----- KUTIPAN PILIHAN

Jakarta, Infoaceh.net — Amnesty International Indonesia mengkritik klaim pemerintah pusat yang menyatakan Indonesia mampu menangani sendiri bencana banjir bandang dan tanah longsor di Aceh serta sejumlah wilayah Sumatera Utara dan Sumatera Barat tanpa bantuan internasional.
Amnesty menilai klaim tersebut tidak sesuai dengan kondisi faktual di lapangan dan berpotensi menimbulkan pelanggaran hak asasi manusia (HAM).
Kritik itu disampaikan melalui surat terbuka bernomor 248/AII–Presiden RI/XII/2025 tertanggal 12 Desember 2025, yang ditujukan langsung kepada Presiden RI Prabowo Subianto.
Dalam surat tersebut, Amnesty mendesak pemerintah agar segera menetapkan banjir bandang dan tanah longsor di Aceh dan wilayah Sumatera lainnya sebagai bencana nasional ekologis.
“Amnesty International menilai krisis ini telah membawa dampak kemanusiaan yang luar biasa dan oleh karenanya pemerintah harus segera menetapkannya sebagai bencana nasional,” tulis Amnesty dalam surat terbuka yang ditandatangani Usman Hamid, Direktur Eksekutif Amnesty International Indonesia.
Krisis Kemanusiaan dan Potensi Pelanggaran HAM
Amnesty menyatakan keprihatinan mendalam atas penanganan bencana banjir bandang dan longsor yang dinilai telah berkembang menjadi krisis kemanusiaan serius, diperparah oleh lambannya respons negara serta kerusakan lingkungan yang masif dan sistematis.
Dalam perspektif HAM, bencana tidak hanya dilihat dari peristiwa alamnya, tetapi juga dari kemampuan dan kesigapan negara melindungi hak hidup, kesehatan, pangan, air bersih, dan tempat tinggal layak bagi warga terdampak.
Korban Jiwa Terus Bertambah
Mengutip data Badan Nasional Penanggulangan Bencana (BNPB) per Selasa, 16 Desember 2025, Amnesty mencatat jumlah korban meninggal dunia akibat banjir bandang dan longsor di Aceh, Sumatera Utara dan Sumatra Barat telah mencapai 1.053 jiwa.
Khusus di Provinsi Aceh, jumlah korban meninggal tercatat sebanyak 449 jiwa.
Rekapitulasi dampak bencana di Aceh menunjukkan skala kehancuran yang sangat luas. Dari 18 kabupaten/kota, tercatat 524.828 kepala keluarga atau 1.994.866 jiwa terdampak. Selain korban meninggal, 31 orang dilaporkan hilang, 4.939 orang luka ringan, dan 474 orang luka berat.
Kerusakan fasilitas publik juga signifikan, meliputi 258 gedung/kantor, 287 rumah ibadah, 206 fasilitas kesehatan, dan 736 fasilitas pendidikan. Infrastruktur vital turut terdampak dengan kerusakan pada 521 ruas jalan serta 332 unit jembatan.
Sementara itu, kerusakan harta benda warga mencakup 174.220 rumah, 186.868 ekor ternak, 89.337 hektare sawah, 21.860 hektare kebun, serta 39.426 hektare tambak.

----------

# YANG DIKERJAKAN
Tuliskan kembali dengan tepat bagian artikel tentang surat terbuka Amnesty, mulai dari "Dalam perspektif HAM, bencana" dan berakhir pada "orang luka berat.". Materi berikut tidak berperan apa pun di sini.

----- CUPLIKAN DATASET

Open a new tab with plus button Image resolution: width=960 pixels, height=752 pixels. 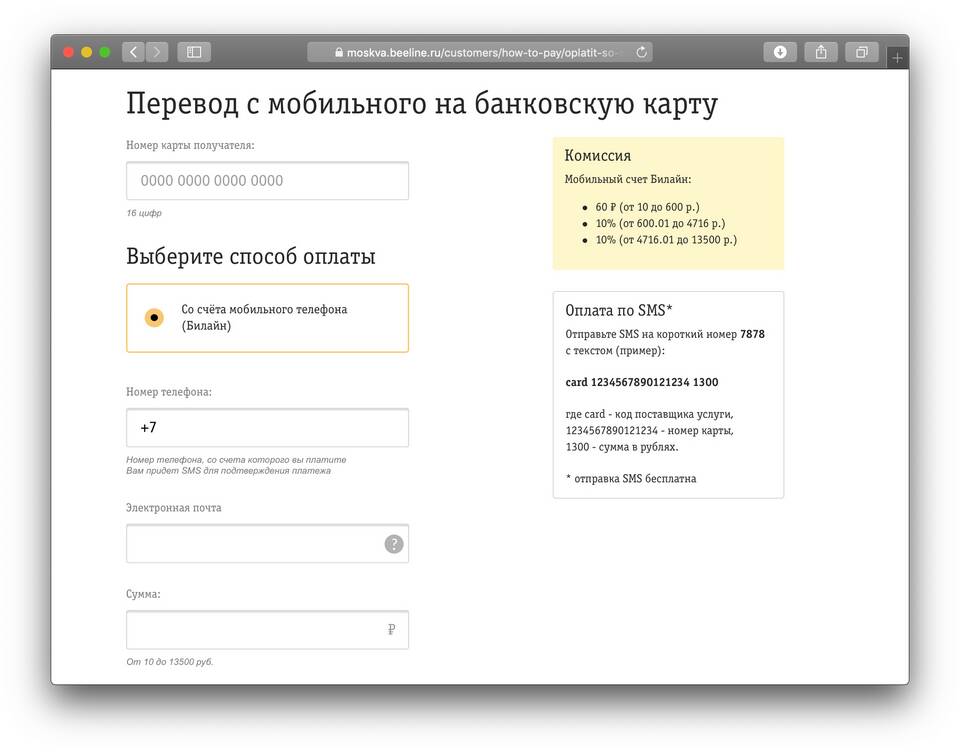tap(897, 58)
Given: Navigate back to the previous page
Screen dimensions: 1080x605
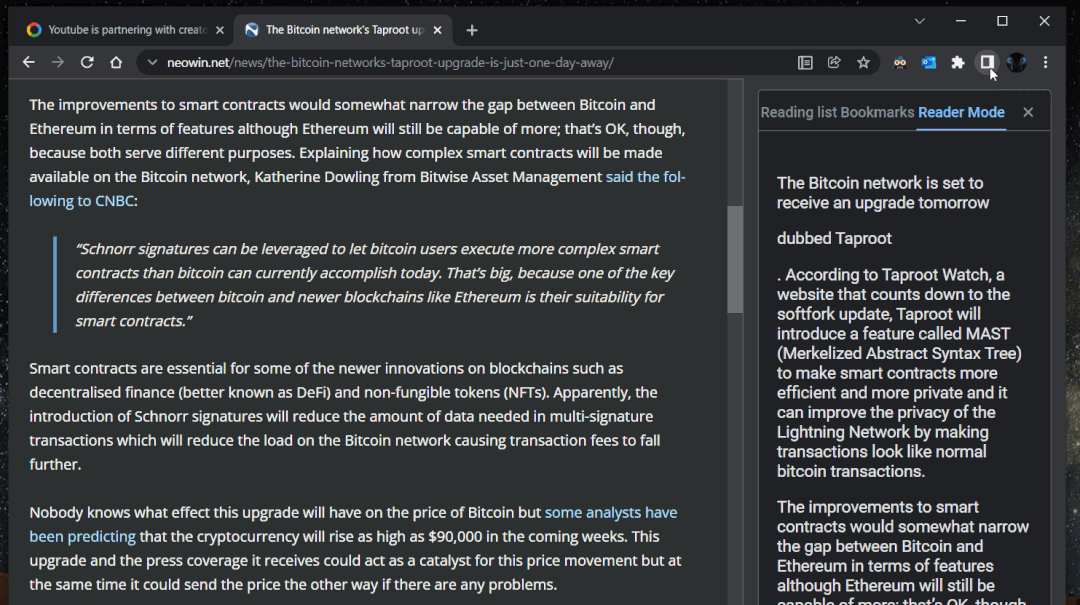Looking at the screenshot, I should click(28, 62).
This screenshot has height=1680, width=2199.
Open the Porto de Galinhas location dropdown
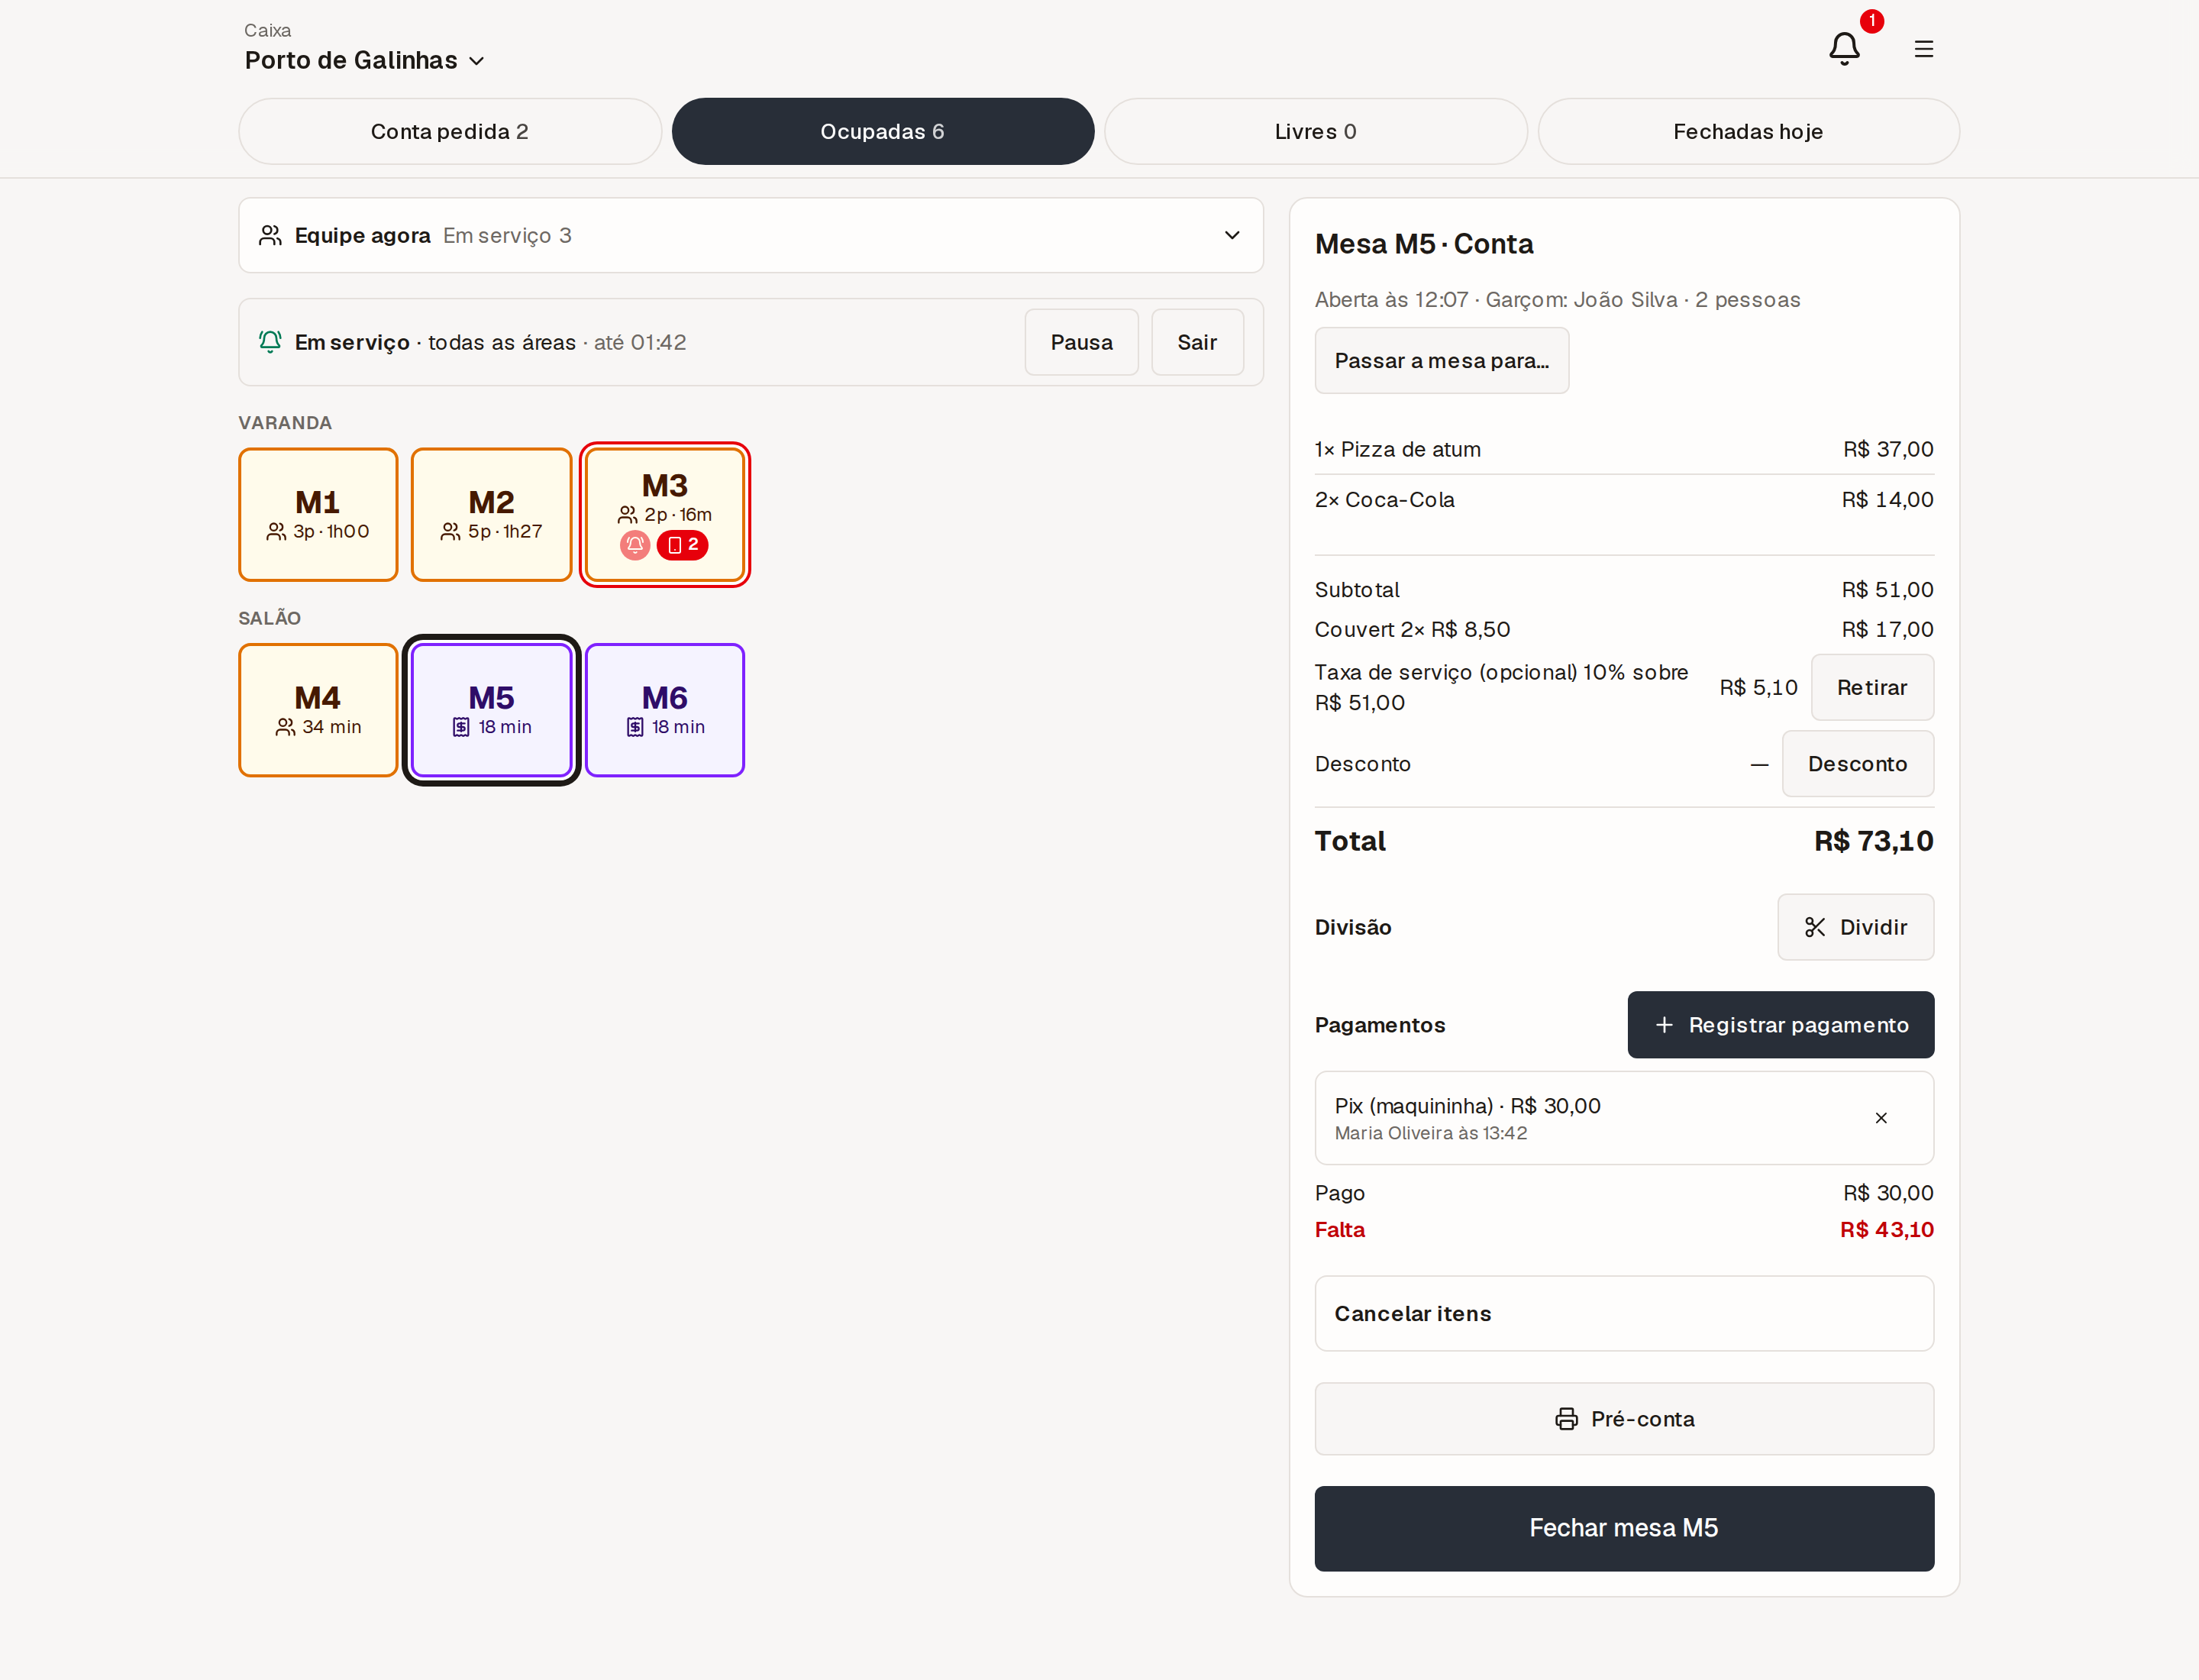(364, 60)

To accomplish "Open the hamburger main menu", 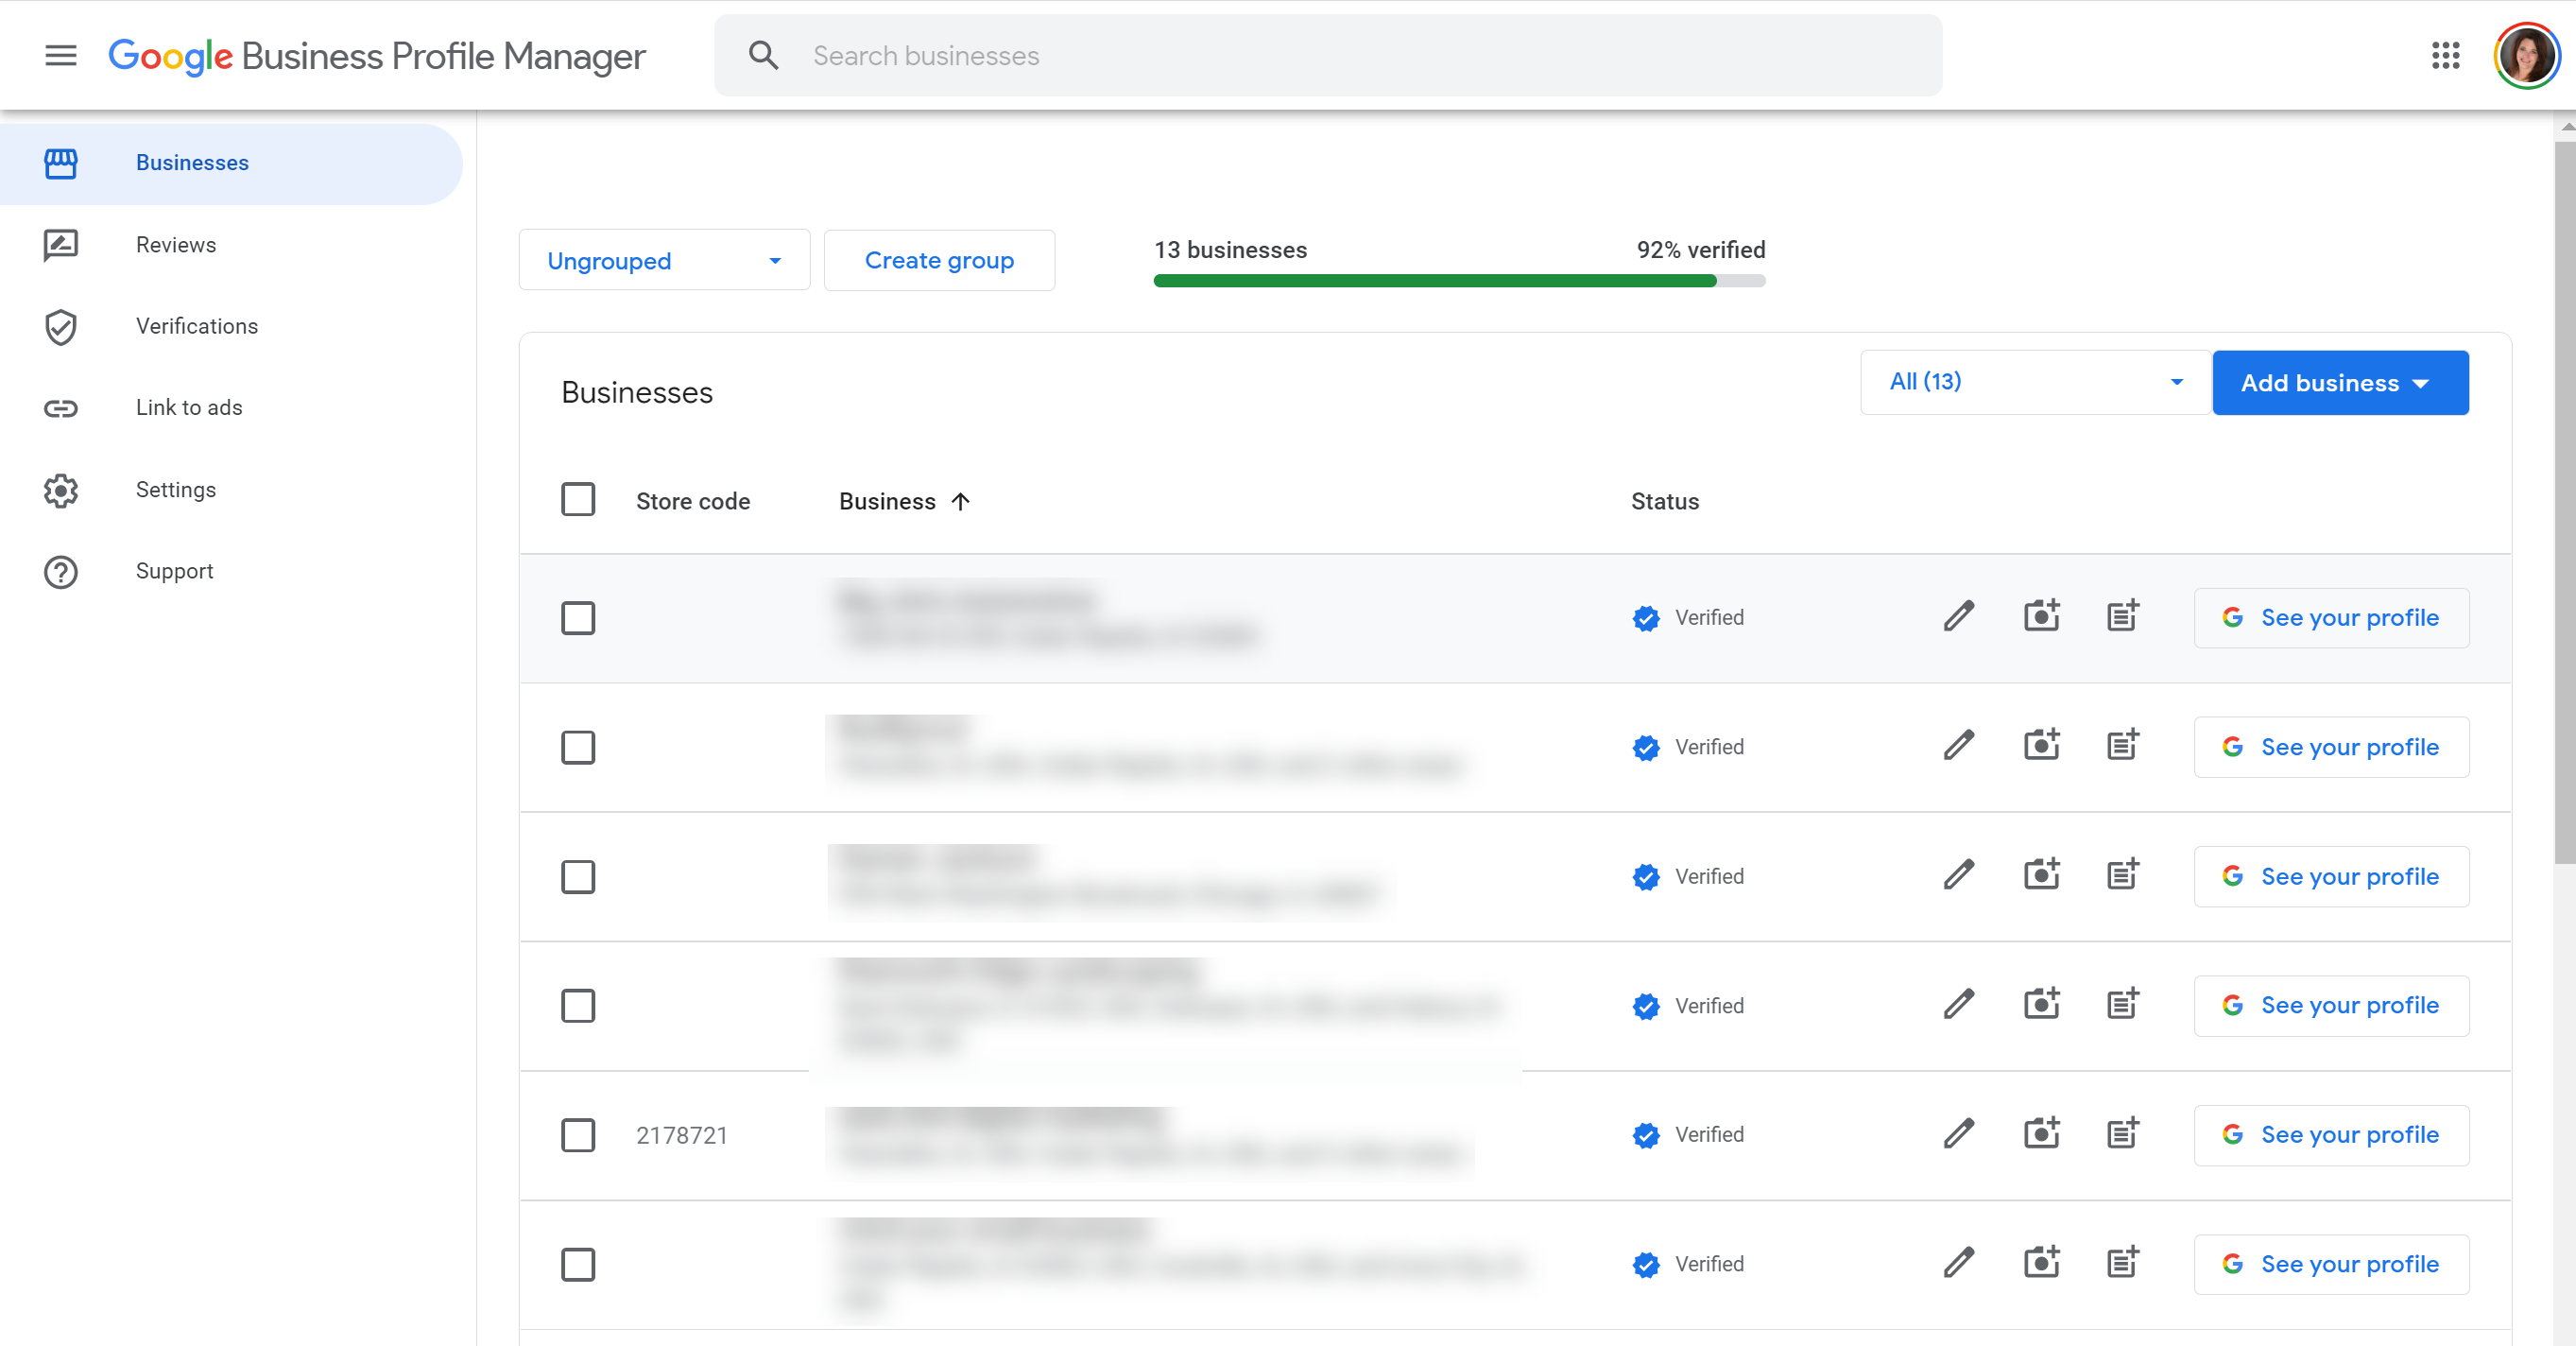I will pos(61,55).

----------

# HASIL PENGERJAAN
Dalam perspektif HAM, bencana tidak hanya dilihat dari peristiwa alamnya, tetapi juga dari kemampuan dan kesigapan negara melindungi hak hidup, kesehatan, pangan, air bersih, dan tempat tinggal layak bagi warga terdampak.
Korban Jiwa Terus Bertambah
Mengutip data Badan Nasional Penanggulangan Bencana (BNPB) per Selasa, 16 Desember 2025, Amnesty mencatat jumlah korban meninggal dunia akibat banjir bandang dan longsor di Aceh, Sumatera Utara dan Sumatra Barat telah mencapai 1.053 jiwa.
Khusus di Provinsi Aceh, jumlah korban meninggal tercatat sebanyak 449 jiwa.
Rekapitulasi dampak bencana di Aceh menunjukkan skala kehancuran yang sangat luas. Dari 18 kabupaten/kota, tercatat 524.828 kepala keluarga atau 1.994.866 jiwa terdampak. Selain korban meninggal, 31 orang dilaporkan hilang, 4.939 orang luka ringan, dan 474 orang luka berat.